Um cliente me ligou às 23h em uma segunda-feira. O atendimento pelo WhatsApp estava represado: 47 mensagens sem resposta, três leads quentes sem contato há mais de seis horas. A equipe dele tinha duas pessoas. O problema não era esforço — era escala.

Em dois anos construindo automações, aprendi uma coisa: o problema raramente é falta de tecnologia. É falta de entendimento do processo antes de automatizar. A maioria começa pelo lado errado.

O diagnóstico que ninguém faz

Antes de escrever uma linha de código, passei três dias mapeando o fluxo de atendimento desse cliente. Gravei as conversas reais (com permissão), cataloguei os padrões de perguntas, identifiquei onde o processo quebrava.

O resultado foi simples e brutal: 73% das mensagens eram variações de seis perguntas. A equipe estava respondendo manualmente o que poderia ser automatizado com precisão maior do que a resposta humana — porque humano cansa, esquece e varia. Um agente bem treinado não.

"Automatizar sem mapear o processo é colocar um motor de Fórmula 1 em um carro com rodas quadradas. Vai rápido e quebra logo."

A arquitetura que funcionou

Construí o agente em três camadas. Cada uma com responsabilidade clara:

  1. Recepcionista — classifica a intenção da mensagem (dúvida, interesse, reclamação, fora do escopo)
  2. Qualificador — coleta informações estruturadas antes de escalar para humano
  3. Escalador — decide quando e como transferir para o time (com contexto completo)

A camada de escalação foi a mais crítica. Um agente que nunca escala é um agente que vai frustrar clientes. Um agente que escala tudo é inútil. O equilíbrio é definido por dados — não por intuição.

A lógica de decisão de escalar

function shouldEscalate(context: ConversationContext): boolean {
  const signals = [
    context.sentiment === 'frustrated',
    context.intentConfidence < 0.7,
    context.isHighValueLead,
    context.hasOpenComplaint,
    context.messageCount > 5 && !context.isResolved
  ];

  // Escala se dois ou mais sinais ativos
  return signals.filter(Boolean).length >= 2;
}

Simples. Mas levou duas semanas de ajuste fino para calibrar os thresholds com dados reais. Não existe atalho para isso.
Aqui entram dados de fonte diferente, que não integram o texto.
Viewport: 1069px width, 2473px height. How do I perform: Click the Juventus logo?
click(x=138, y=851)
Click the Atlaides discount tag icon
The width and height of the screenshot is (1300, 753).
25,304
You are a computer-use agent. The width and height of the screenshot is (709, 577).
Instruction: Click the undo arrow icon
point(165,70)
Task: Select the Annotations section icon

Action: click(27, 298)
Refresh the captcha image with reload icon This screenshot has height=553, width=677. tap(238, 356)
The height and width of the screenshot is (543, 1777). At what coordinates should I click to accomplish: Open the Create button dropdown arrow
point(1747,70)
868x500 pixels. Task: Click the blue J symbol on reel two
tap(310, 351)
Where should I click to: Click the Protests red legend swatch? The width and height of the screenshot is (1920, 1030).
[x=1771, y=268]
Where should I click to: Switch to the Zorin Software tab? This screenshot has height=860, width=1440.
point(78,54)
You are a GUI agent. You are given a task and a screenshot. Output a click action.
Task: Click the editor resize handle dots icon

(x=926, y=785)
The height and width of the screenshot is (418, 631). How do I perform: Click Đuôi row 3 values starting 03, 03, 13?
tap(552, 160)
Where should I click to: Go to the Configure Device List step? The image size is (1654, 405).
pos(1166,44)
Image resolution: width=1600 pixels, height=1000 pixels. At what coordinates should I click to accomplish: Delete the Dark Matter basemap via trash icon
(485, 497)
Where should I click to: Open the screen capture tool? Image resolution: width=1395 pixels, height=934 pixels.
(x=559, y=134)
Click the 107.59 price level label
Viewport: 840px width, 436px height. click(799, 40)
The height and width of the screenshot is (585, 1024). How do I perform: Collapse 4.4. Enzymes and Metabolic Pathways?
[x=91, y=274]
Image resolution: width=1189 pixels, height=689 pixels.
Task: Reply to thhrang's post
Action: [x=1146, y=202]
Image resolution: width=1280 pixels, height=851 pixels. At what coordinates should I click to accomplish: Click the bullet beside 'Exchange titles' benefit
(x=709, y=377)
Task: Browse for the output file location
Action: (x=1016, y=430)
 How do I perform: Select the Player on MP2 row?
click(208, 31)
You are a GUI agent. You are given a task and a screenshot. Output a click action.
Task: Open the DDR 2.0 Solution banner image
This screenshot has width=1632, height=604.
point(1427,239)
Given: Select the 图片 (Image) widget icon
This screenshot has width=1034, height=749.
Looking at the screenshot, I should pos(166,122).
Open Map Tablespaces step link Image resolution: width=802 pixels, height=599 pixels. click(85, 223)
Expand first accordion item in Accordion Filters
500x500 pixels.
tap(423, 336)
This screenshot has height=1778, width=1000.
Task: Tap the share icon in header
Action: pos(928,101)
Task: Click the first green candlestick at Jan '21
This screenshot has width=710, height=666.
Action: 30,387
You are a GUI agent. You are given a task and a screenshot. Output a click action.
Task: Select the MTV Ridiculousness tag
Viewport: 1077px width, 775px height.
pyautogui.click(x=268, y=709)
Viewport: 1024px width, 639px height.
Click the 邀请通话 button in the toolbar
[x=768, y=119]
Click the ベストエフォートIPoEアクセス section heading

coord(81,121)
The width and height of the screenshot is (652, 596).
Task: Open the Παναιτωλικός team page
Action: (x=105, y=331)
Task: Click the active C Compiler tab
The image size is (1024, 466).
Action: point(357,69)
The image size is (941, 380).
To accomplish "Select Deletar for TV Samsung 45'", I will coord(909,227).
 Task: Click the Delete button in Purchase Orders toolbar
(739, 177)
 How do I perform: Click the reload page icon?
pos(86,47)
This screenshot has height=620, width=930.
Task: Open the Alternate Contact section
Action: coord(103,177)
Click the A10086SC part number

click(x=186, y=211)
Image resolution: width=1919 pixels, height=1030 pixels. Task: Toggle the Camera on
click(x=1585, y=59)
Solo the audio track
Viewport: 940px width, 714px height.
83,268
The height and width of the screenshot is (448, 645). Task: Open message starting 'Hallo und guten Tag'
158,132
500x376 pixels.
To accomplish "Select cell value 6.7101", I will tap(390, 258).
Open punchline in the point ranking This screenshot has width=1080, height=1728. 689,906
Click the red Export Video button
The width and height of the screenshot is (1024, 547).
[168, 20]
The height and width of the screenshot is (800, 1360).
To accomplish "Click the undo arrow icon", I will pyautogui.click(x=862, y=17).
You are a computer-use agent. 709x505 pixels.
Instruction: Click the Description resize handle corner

O que funcionou — e o que não funcionou

Depois de 30 dias rodando em produção, os números eram claros:

  • Tempo médio de resposta: de 4h para 3 minutos
  • Taxa de resolução sem humano: 68%
  • Leads qualificados entregues ao time: +210%
  • Satisfação medida por NPS: subiu 18 pontos

O que não funcionou: a primeira versão do qualificador era genérica demais. Fazia perguntas que o contexto da conversa já tinha respondido. O cliente se sentia interrogado. Reescrevemos a lógica para usar o histórico da conversa como memória ativa.


O que eu faria diferente

Começaria pela coleta de dados mais cedo. As duas primeiras semanas foram de ajuste constante porque não tínhamos volume suficiente para calibrar bem os modelos de classificação.

Tecnologia de IA para negócios não é sobre impressionar. É sobre remover fricção de processos que importam. Esse cliente não precisa mais de duas pessoas respondendo WhatsApp às 23h. Precisa de duas pessoas fazendo o trabalho que só humano faz: vender, relacionar, decidir.